Fur Forgot, Furious Flight
So much for the fur coat episode and let us hear no more about it and will now go on with my article which I must apologize for it not being very good and the reason is on account of being very nervous after our little ride from the Polo Grounds to Park Row. It was my intentions to make this trip in the subway, but while walking across the field after the game I run into Izzy Kaplan, the photographer, and he says would I like to ride down in a car which him and his friends had hired so I and Grantland Rice got in and we hadn’t no sooner than started when one of our fellow passengers says that we ought to been with them coming up, “We made the trip from Park Row in 24 minutes,” he says, “and our driver said he was going to beat that record on the return trip.”
So we asked what had held them back comeing up and one of them said that the driver had kept peeling and eating bananas all the way and that he did not drive so good when both his hands was off the wheal. Besides that, they had ran into a guy and had to wait till the ambulance come and picked him up.

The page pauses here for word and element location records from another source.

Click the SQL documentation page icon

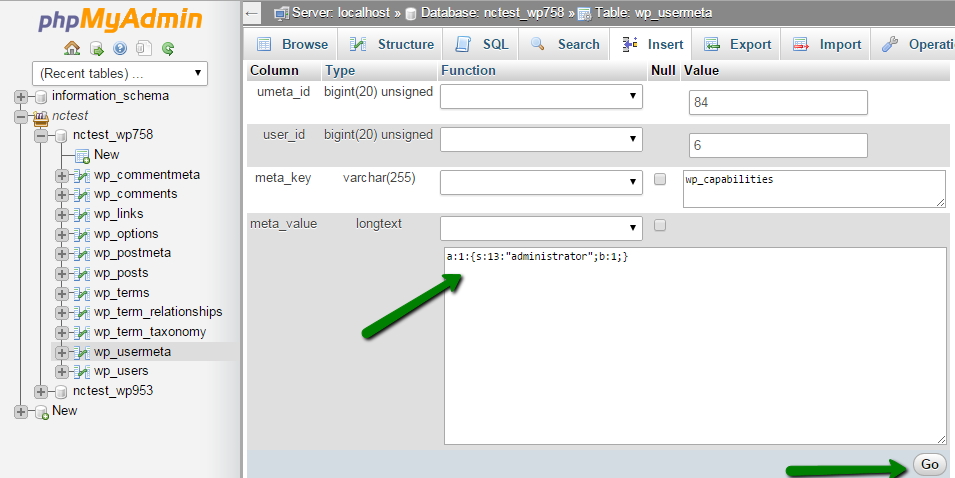point(144,48)
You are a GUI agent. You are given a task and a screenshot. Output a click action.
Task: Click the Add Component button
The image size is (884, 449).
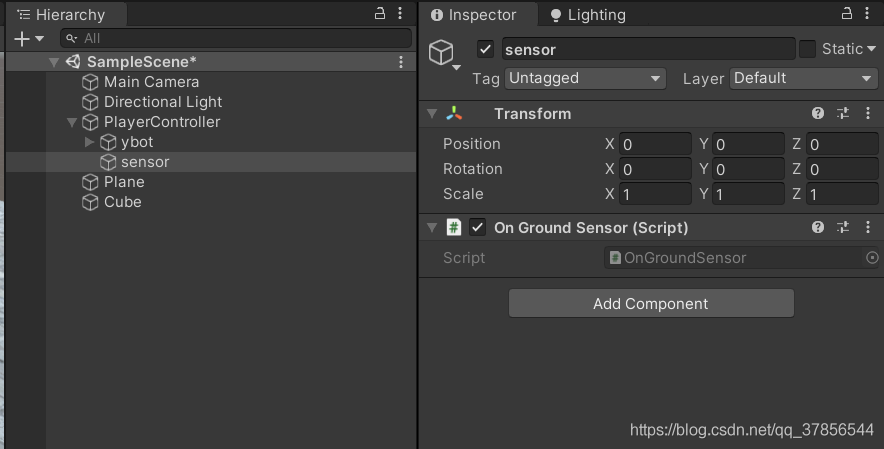650,303
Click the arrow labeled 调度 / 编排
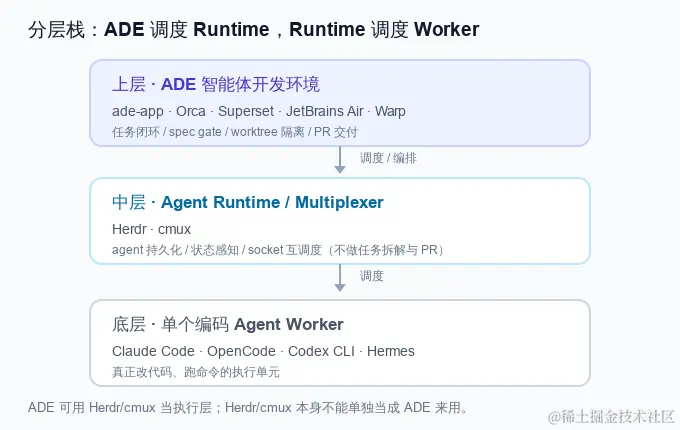The image size is (680, 430). coord(340,160)
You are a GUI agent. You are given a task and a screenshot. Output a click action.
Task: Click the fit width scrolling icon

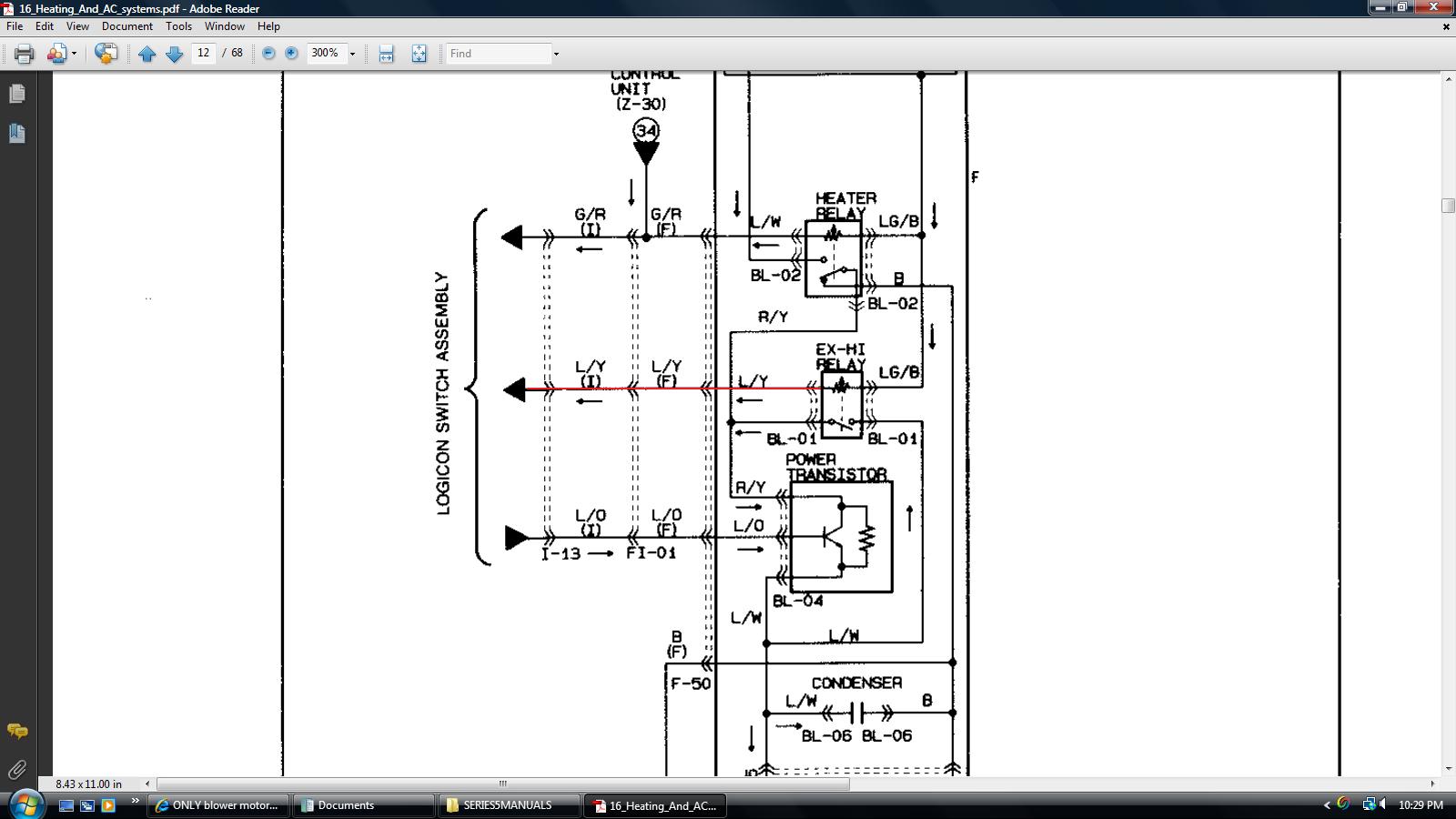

Well, ‘friends. I will not try and describe our flight only to say that we did not beat the record, but tied it and the lack of bananas didn’t prevent our hero from driving with his hands off the wheel as he used the last named to shake his fists at pedestrians and other riff raff that don’t know enough to keep off the public highways during the rush hour.
Most of the things I was to mention in this article was scared out of me during our little jaunts. One of them however was the man from Toronto that stood in line with his wife from 8 p. m. Tuesday night till the gates opened Wednesday morning so as to be sure of good seats. According to officials of the club, they could of got the same seats if they had not showed up till a couple hours before the game, but if they had of done that, why the lady would not of had no chance to brag when she got back home. The way it is, why she can say to her friends: “Charley may not be much for looks, but he certainly showed me the night life of New York.”
Dividing interest with this couple was a couple of heel and toe pedestrians that done their base circling stunt just before the start of the game. One of them was the same guy that done it before the first game last fall, but this time he was accompanied by a lady hoofer and it is not too much to say that the lady was dressed practally as though for her bath. Casey Stengel expressed the general sentiment in the following words: “If that is just her walking costume, I would hate to see her made up for tennis.”